$$P(x) = x^{2a+b-1} +x^{a-2b+5}-2x^{a+b-1}$$
This polynomial is divisible by $(x-2)$ so the remainder is $0$. How do we evaluate the product $ab$?
My attempt:
This polynomial is divisible by $(x-2)$ so the remainder is $0$
$$P(x) = (x-2)Q(x) + 0 \implies P(2) = 0$$
Plugging $x = 2$
$$P(2) = (2)^{2a+b-1}+(2)^{a-2b+5}-2(2)^{a+b-1}$$
Let $2^a = u$ and $2^b = m$
$$0 = \dfrac{1}{2}(u^2m)+32um^{-2}-2\dfrac{1}{2}(um) = \dfrac{1}{2}(u^2m)+32um^{-2}-um$$
Multiplying both sides by $2m^2$
$$0 = u^2m^3+64u-2um^3$$
Factoring $u$
$$0 = u\biggr(um^3+64-2m^3\biggr ) $$
Here we get one solution for $u = 0$. But I'm not sure If I went correctly.

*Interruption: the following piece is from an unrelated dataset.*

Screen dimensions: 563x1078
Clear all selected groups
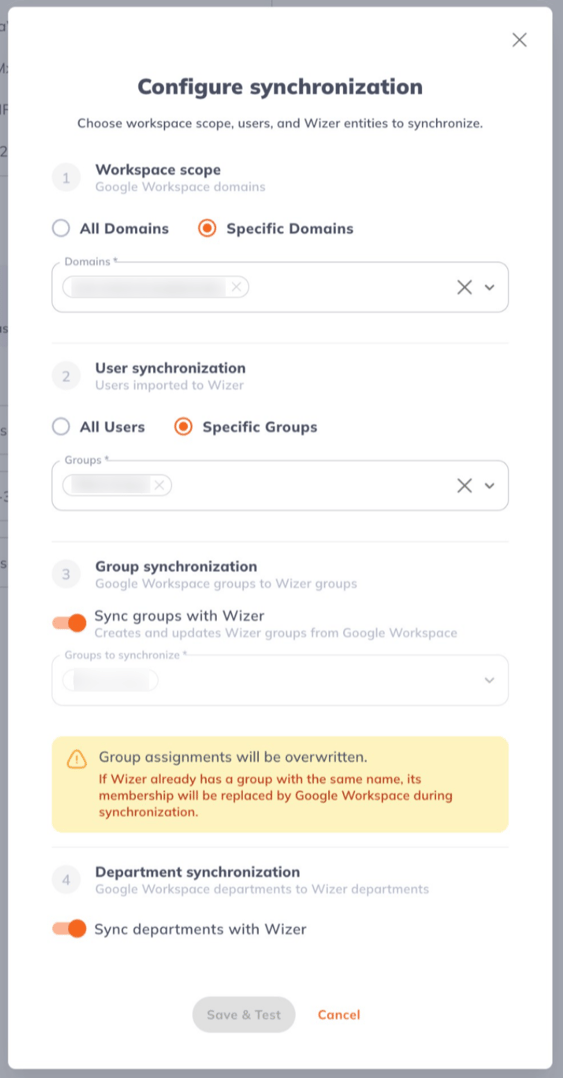(465, 486)
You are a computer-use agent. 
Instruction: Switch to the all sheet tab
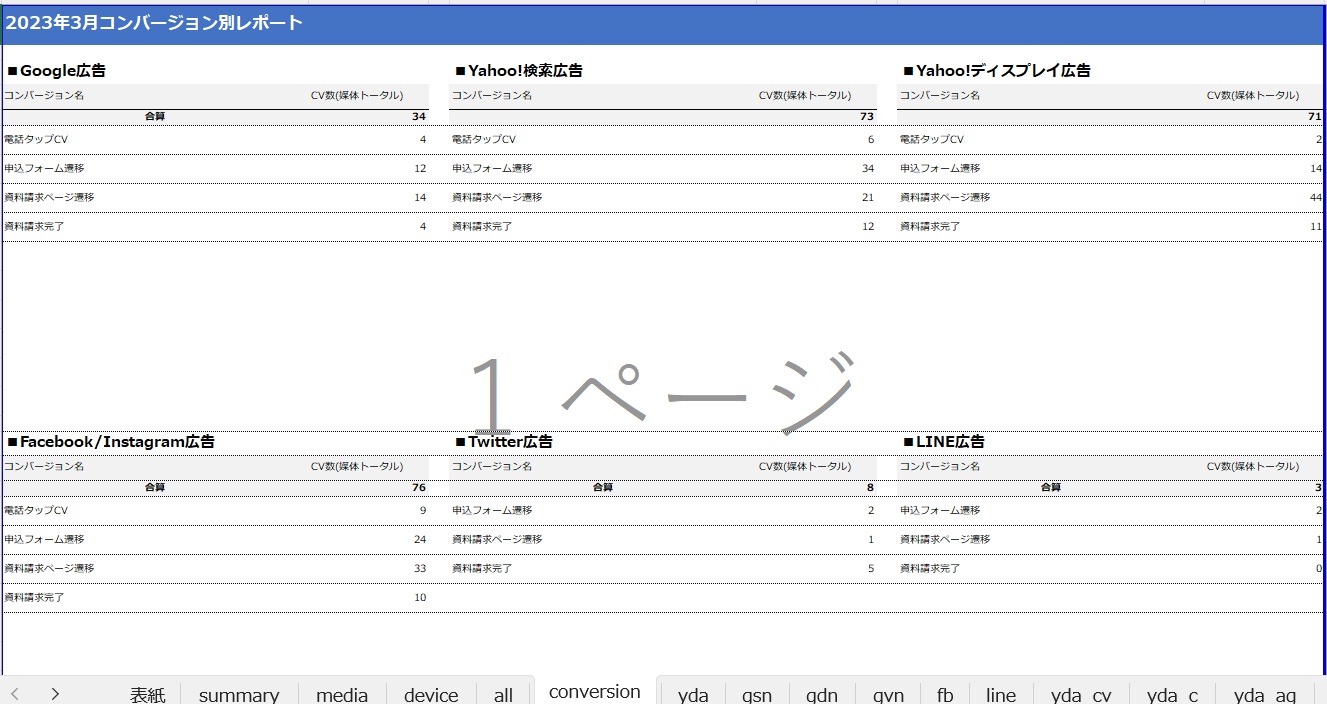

We continue from the last line, since it has been pointed out in comments that $u\ne0$: $$0=um^3+64-2m^3=(u-2)m^3+64$$ $$64=(2-u)m^3$$ Given that $u,m$ are powers of 2, $2-u$ is positive, but $u>0$ so $u=1$ and $m=4$, i.e. $a=0,b=2$ and $ab=0$.